Work request: Please pull out the passage from "In October, she" to "I just knew." in the piece on the trips to Derry below, word for word.

Passage to read:
--- START ---

Terry from Derry: Lost boy
2018 has been a strange year. For instance, my once-a-year trip to Derry multiplied by three. The first was in May, when I flew to Ireland and onto Spain with my mother, sister, and brother-in-law. My mother’s health had deteriorated a lot since I last saw her.
For an eighty-three-year-old woman, her spirit was indomitable, but it was now at odds with her body. Stooped over, forced to use a walker, her bones creaked with a sound that reminded me of a wooden mast pummeled by the wind on a rough sea. The wheelchair was becoming less of an option and more of a necessity.
This woman, the master of malapropisms, was still as sharp as ever. Her keen mind was still as sharp as a knife. She could reduce you to your true greatness with little or no effort. Despite butchering the language with all sorts of added syllables and errant pronunciations, my mother made it perfectly clear what she meant.
Her repertoire of sayings; turning Turk (Judas), feeding strawberries to an elephant(gluttonous), Throwing money around like a man with no arms (strange and somewhat insensitive analogy), live horse, and you’ll eat oats (whatever) etc., continue in my head like a magical litany that evokes a host of memories.
The trip to Spain was followed up by a less exotic but more poignant trip to Donegal. Burtonport, a small fishing village in Ireland’s least populated county, was my late father’s birthplace. For months, she had wanted to go there and visit with a friend but no one was free to take her.
When I suggested that I drive her, there was a moment when we knew this trip would be our last together. When there is such a sense of finality, every part of the journey becomes more significant and more profound than it normally would do if things were different.
We talked, laughed, and shared the family gossip; stopping occasionally to look at the beauty of the wild gorse, natural lakes, and bogs. We savoured each moment believing in its importance. When, finally, we arrived at the ‘Port’, I assumed my mother knew where we were going; a big mistake.
With no idea of where to start, and no phone to call anyone, I started knocking on doors. It was a Sunday morning and most people were out. However, there was one house with a door open. I walked up to the house and called out my ‘hello’.
Eventually, a very old man appeared. He looked in complete harmony with the rugged, unkempt, countryside around him. When I asked if he knew where my mother’s friend lived, he pointed somewhere behind me and said ‘Oh, they live down in the depths’. For some reason, I knew better than to ask him to clarify what he meant. I knew that any further communication would only end in yet more obscurity.
We finally did manage to find her friend, and they had a great time catching up. As we drove back, my mother struggled to stay awake. She wanted to treasure the experience, since I was leaving the next day.
My mother, over the years of my traveling back and forth to Chicago, always completed the visit with tears accompanied with the haunting statement; ‘I may never see you again.’ And, each time I would leave my sister to cajole her back to buoyancy by taking her to favourite pastime, bingo. 2018 proved to be different.
In October, she was admitted into hospital and I was faced with that awful decision as to whether I go back or wait until it became absolutely necessary. No one can ever fully know when it the time is right, and I am not sure I could explain how I knew. I just knew.
When I returned, she was in a lot of pain. For the last week of her life, we talked, when she was able, and when she was not able, I sat in vigil with my family. She died while I was at the airport awaiting my flight back to the U.S. I was not able to make her wake or funeral, but we had said what we needed to; I was satisfied.

--- END ---

Records:
--- START ---

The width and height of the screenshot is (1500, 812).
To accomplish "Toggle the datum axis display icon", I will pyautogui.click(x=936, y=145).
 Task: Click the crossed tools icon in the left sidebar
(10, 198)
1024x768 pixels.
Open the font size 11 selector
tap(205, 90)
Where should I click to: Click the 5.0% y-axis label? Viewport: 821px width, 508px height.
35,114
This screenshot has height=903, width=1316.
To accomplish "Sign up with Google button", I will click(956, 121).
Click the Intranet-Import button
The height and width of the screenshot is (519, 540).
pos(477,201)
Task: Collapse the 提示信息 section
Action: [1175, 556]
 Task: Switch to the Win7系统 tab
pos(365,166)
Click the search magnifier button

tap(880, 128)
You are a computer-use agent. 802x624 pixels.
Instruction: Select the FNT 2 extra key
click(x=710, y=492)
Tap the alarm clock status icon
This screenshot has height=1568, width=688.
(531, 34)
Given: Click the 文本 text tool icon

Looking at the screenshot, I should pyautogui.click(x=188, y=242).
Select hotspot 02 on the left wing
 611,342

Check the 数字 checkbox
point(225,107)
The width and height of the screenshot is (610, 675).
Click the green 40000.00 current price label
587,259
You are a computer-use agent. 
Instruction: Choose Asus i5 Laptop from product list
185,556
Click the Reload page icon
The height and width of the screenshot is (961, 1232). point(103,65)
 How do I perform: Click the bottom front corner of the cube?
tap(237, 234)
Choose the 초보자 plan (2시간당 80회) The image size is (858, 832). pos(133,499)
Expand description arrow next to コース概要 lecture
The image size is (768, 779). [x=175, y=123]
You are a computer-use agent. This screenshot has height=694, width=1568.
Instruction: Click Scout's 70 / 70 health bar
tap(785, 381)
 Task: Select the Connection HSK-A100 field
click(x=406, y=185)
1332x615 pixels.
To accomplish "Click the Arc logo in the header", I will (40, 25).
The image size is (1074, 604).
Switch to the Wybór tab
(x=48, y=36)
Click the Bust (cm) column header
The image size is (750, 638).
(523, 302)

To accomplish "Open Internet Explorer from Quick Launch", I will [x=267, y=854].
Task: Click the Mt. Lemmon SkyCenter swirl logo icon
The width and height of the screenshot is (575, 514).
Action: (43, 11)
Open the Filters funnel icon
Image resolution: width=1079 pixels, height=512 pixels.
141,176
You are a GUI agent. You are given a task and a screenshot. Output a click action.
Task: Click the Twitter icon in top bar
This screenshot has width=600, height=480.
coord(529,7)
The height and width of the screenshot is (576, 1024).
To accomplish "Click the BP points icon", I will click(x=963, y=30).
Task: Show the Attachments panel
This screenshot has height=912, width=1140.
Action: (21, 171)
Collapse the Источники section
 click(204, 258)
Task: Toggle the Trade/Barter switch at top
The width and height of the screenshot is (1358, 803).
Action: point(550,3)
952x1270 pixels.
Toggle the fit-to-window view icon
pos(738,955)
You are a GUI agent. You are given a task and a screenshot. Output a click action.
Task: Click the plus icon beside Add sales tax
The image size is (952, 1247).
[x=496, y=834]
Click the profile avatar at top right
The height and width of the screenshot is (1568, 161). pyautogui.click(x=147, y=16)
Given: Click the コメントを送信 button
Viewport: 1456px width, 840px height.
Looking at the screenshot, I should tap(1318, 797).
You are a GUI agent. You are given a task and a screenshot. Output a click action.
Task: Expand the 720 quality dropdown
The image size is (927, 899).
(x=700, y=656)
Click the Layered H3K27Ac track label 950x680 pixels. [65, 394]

--- END ---

Solution to the problem:
In October, she was admitted into hospital and I was faced with that awful decision as to whether I go back or wait until it became absolutely necessary. No one can ever fully know when it the time is right, and I am not sure I could explain how I knew. I just knew.